「反対勢力」も多かったMGCの一発選考は大成功、真の評価は1年後の五輪の結果で
一発勝負の醍醐味が凝縮されていた。
男女上位2人が20年東京五輪の代表に内定する「マラソン・グランドチャンピオンシップ(MGC)」が15日に開催され、中村匠吾(26=富士通)が2時間11分28秒のタイムで1位、2位の服部勇馬(25=トヨタ自動車)が五輪切符を獲得。日本記録保持者の大迫傑(27=ナイキ)が3位だった。女子は前田穂南(23=天満屋)が2時間25分15秒で1位、2位の鈴木亜由子(27=日本郵政グループ)の2人が五輪代表に内定した。
心踊る「日本一決定戦」
複数の五輪選考レースによる『疑惑の選考』が続いた過去の反省から、あいまいさをなくした、誰にもわかりやすい一発選考への試み。反対勢力も多かったという今大会だったが、フタを開けてみれば、沿道には主催者発表で52万5000人が集まった。テレビ視聴率も男子を中継したTBSが16・4%、女子を中継したNHKが13・5%(いずれもビデオリサーチ調べ、関東地区)と高い注目度を集めた。これまで有力選手が分散し、同じスタートラインに立つことがなかっただけに、「日本一を決めるレース」はファンの心をおおいに躍らせた。

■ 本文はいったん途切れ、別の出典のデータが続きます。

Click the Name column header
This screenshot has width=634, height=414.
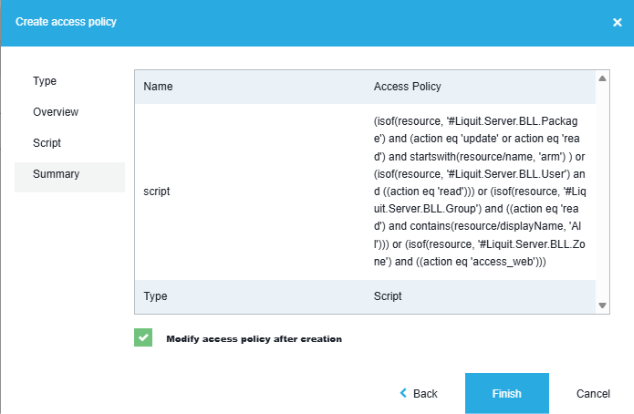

東京・明治神宮外苑を発着する来年の五輪と同じコース、ほぼ同じ時期に開催し、本番を見据えた。MGC参加人数は男子31人、女子12人。それまでの選考レースで、一定のタイムや条件をクリアした人しか出場権がなかったため、力のあるメンバーがそろった。とくに男子では、正月のビッグイベントである箱根駅伝に出場経験のある選手が25人。優勝した中村は駒大、2位服部は東洋大、3位大迫は早大で、それぞれ箱根駅伝で区間賞を獲得している。